The former seal was adopted in 1865 by a Board of Selectmen, prior to Newton gaining city status. The central image featuring the city seal — a scene of Reverend John Eliot preaching to Native Americans in 1646 — was unmodified from 1874 or 1865 until 2025. The designer of the seal is unknown, although, in the 1860s, numerous depictions of John Eliot preaching the Massachusett tribe existed and could have inspired the design. The words Union and Liberty topping the central image — serving as motto — possess unclear origins. However, since the seal was adopted following the American Civil war, the word Union might have had a special meaning for the American people.
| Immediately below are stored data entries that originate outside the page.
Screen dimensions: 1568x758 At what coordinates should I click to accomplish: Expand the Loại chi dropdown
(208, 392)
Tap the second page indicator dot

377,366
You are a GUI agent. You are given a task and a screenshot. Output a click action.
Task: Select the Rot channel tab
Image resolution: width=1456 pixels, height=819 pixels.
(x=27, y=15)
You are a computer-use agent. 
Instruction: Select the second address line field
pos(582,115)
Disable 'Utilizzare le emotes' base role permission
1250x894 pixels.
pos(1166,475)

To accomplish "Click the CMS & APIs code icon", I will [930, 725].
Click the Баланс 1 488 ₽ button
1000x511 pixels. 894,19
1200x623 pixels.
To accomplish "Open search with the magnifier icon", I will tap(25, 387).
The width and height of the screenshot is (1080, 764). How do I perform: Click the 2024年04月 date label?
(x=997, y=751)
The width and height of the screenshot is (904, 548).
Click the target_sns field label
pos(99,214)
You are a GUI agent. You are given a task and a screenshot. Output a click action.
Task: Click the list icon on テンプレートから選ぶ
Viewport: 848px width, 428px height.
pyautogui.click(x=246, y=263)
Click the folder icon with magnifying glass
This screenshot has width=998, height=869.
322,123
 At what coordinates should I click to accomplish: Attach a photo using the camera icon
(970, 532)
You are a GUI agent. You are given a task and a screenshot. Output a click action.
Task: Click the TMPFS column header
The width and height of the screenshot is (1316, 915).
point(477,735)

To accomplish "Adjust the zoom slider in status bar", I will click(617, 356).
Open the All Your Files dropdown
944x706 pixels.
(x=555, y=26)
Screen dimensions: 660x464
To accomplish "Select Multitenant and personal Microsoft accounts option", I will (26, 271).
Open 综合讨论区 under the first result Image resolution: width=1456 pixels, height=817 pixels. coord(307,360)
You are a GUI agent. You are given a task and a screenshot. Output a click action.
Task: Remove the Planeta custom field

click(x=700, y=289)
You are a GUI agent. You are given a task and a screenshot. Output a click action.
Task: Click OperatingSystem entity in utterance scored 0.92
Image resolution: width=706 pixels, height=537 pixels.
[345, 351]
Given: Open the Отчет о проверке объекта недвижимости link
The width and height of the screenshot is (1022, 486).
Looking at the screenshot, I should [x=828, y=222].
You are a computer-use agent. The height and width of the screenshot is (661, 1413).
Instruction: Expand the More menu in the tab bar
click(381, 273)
In 2020, Newton's mayor Ruthanne Fuller created an Ad Hoc City Seal Working Group to study the seal and make recommendations on its future use. In 2022, the working group stated the seal was historically inaccurate, and advocated for its replacement. The representation of Massachusett tribe members, including leader Waban, listening to a sermon by English missionary John Eliot in 1646, was deemed offensive to Native Americans. In 2024, a citywide survey was launched to select from three draft alternatives created by Sebastian Ellington Ebarb Design.

During a February 3, 2025 meeting, the final proposal by Ebarb Design was shown to city officials, based on input from the three draft survey. On February 18, 2025, the full Newton city council voted to approve the change to the new seal. On March 17, 2025, the full Newton city council adopted a revised City Ordinance describing the 2025 seal design.